Ispirata da questo libro e dal tempo piuttosto "British", ho trascorso quest'ultimo weekend a godermi un capolavoro televisivo che per la sua qualità narrativa non ha niente da invidiare ad un romanzo perfetto. Sto parlando della seconda stagione di Downton Abbey, di cui ho visto (in inglese, perché in italiano non è ancora disponibile... forse sarà trasmesso il prossimo inverno?) i primi quattro episodi. Considerando che ho adorato la prima serie (ne ho parlato in un post omonimo), temevo che questo seguito non sarebbe riuscito ad eguagliarne i fasti e la sorprendente bellezza. La smentita mi ha riempito di soddisfazione. Il sequel, ambientato nel pieno della prima guerra mondiale, richiama sulla scena i personaggi che avevamo imparato ad ammirare, a comprendere o a detestare e aggiunge loro sapienti pennellate di personalità e nuove avventure da affrontare. 
Il fascino di Downton Abbey (citato anche da Caprarica come eccezionale fenomeno sociale di passione massa, come accadeva per gli sceneggiati di tanti anni fa) sta proprio nella sua capacità di evocare un'atmosfera e di incantarci nella consapevolezza di un mondo perduto, non così lontano, pieno di eleganza, e spazzato via nel pieno della sua inconsapevolezza da una guerra che è stata solo il primo - ma forse per questo tra i più terribili - dei traumi patiti dal Novecento. C'è un fotogramma della breve ma splendida sigla iniziale che rende perfettamente questa idea di caducità: un vaso di prezioso cristallo traboccante di rose, e di colpo un petalo che perde vita e cade, inerte, sul ripiano di lucido legno.

Dyrham Park, che ha fornito gli esterni per
Quel che resta del giorno con Anthony Hopkins ed Emma Thompson (1993)

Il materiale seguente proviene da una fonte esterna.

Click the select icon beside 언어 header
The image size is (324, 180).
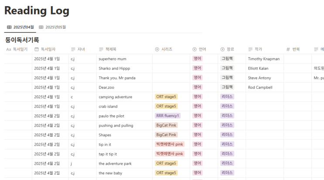pyautogui.click(x=194, y=49)
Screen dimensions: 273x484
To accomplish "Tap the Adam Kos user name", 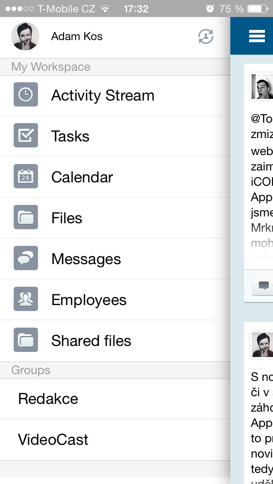I will pos(77,37).
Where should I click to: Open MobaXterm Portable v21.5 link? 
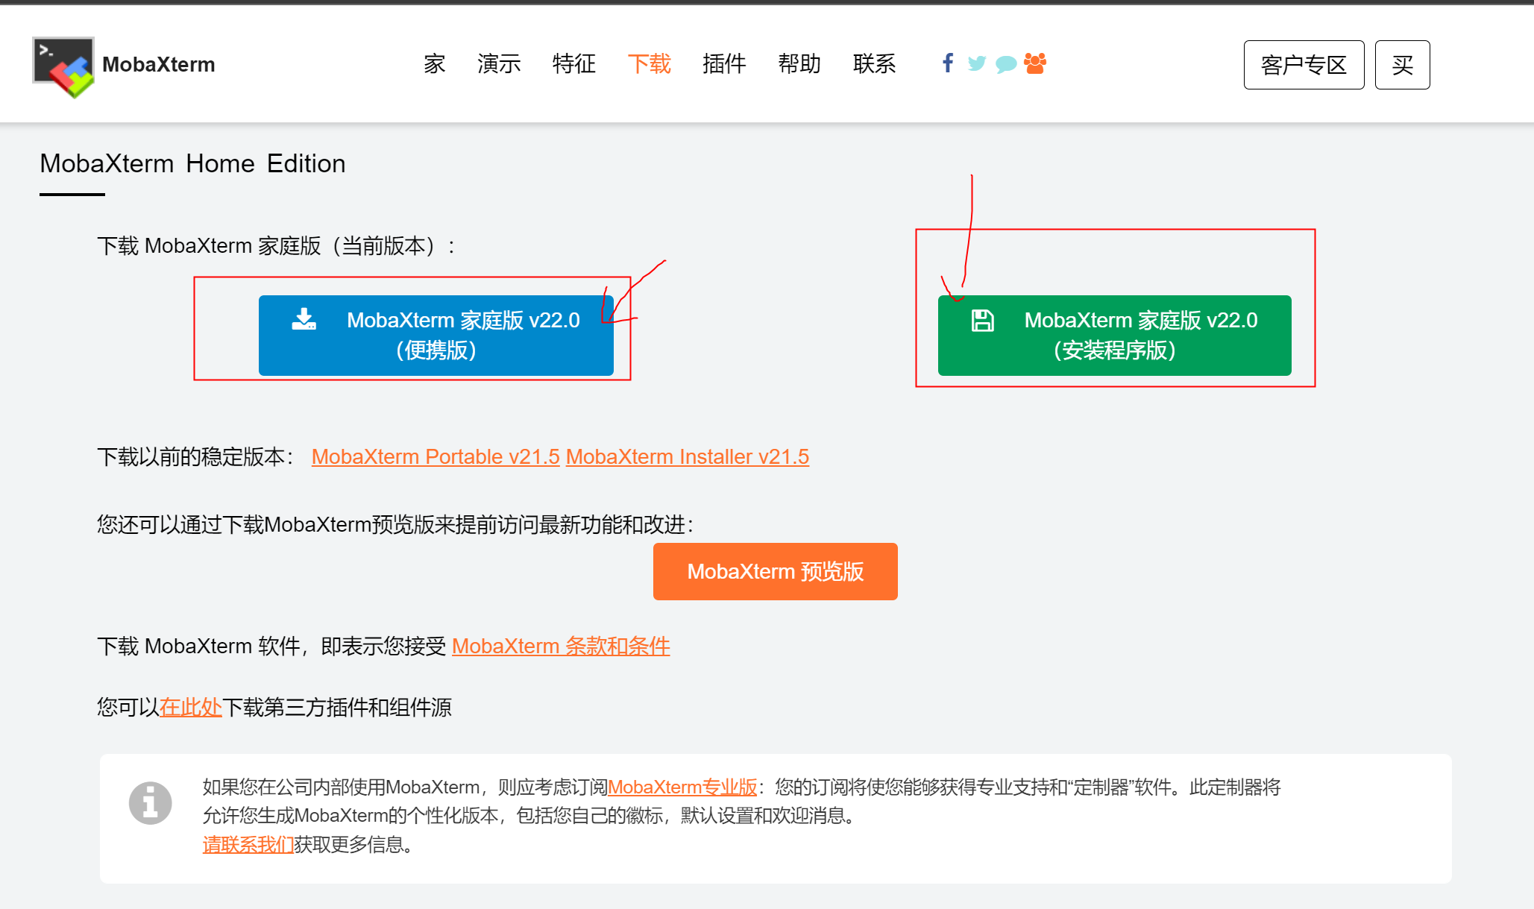click(436, 456)
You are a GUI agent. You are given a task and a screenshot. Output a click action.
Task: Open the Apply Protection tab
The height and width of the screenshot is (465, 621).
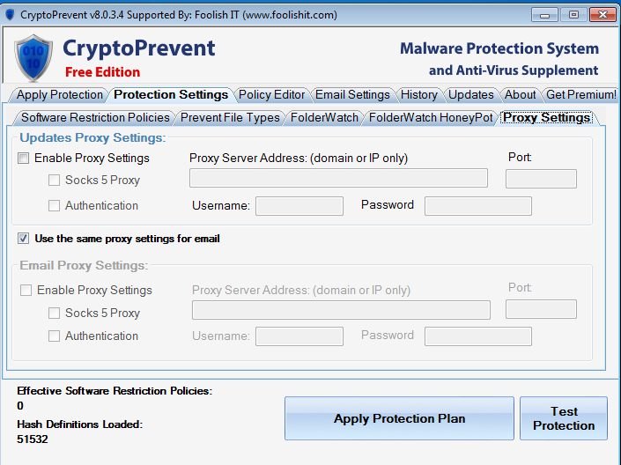tap(60, 95)
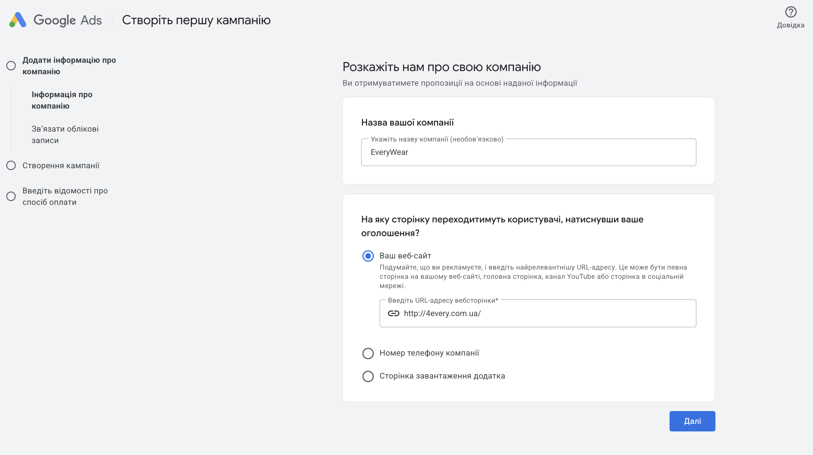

Tale è il seguito che Downton ha saputo raccogliere che anche i romanzi "a tema" (simpaticamente chiamati "Downton Abbey-esque" sul social network Goodreads) stanno conoscendo un grande successo, nuovo oppure recuperato. E' il caso di The House at Riverton di Kate Morton (l'ho recensito nello stesso post che ho citato sopra), che Sonzogno ha pubblicato in italiano con il titolo di Ritorno a Riverton Manor, forse in omaggio ad un altro di questi libri, il Ritorno a Brideshead (Brideshead Revisited) di Evelyn Waugh; è il caso della mia corrente lettura, The Orchid House di Lucinda Riley (in italiano Il giardino degli incontri segreti); dell'eccellente e sempre affascinante Quel che resta del giorno (The Remains of the Day) di Kazuo Ishiguro; ed è il caso di una trilogia che promette benissimo, la Swallowcliffe Hall Trilogy di Jennie Walters, che mi sono procurata di recente. Anche questa è la storia delle vicende primonovecentesche di una English country house, e sto solo aspettando di avere tanto tempo da dedicarci per intraprenderne la lunga lettura.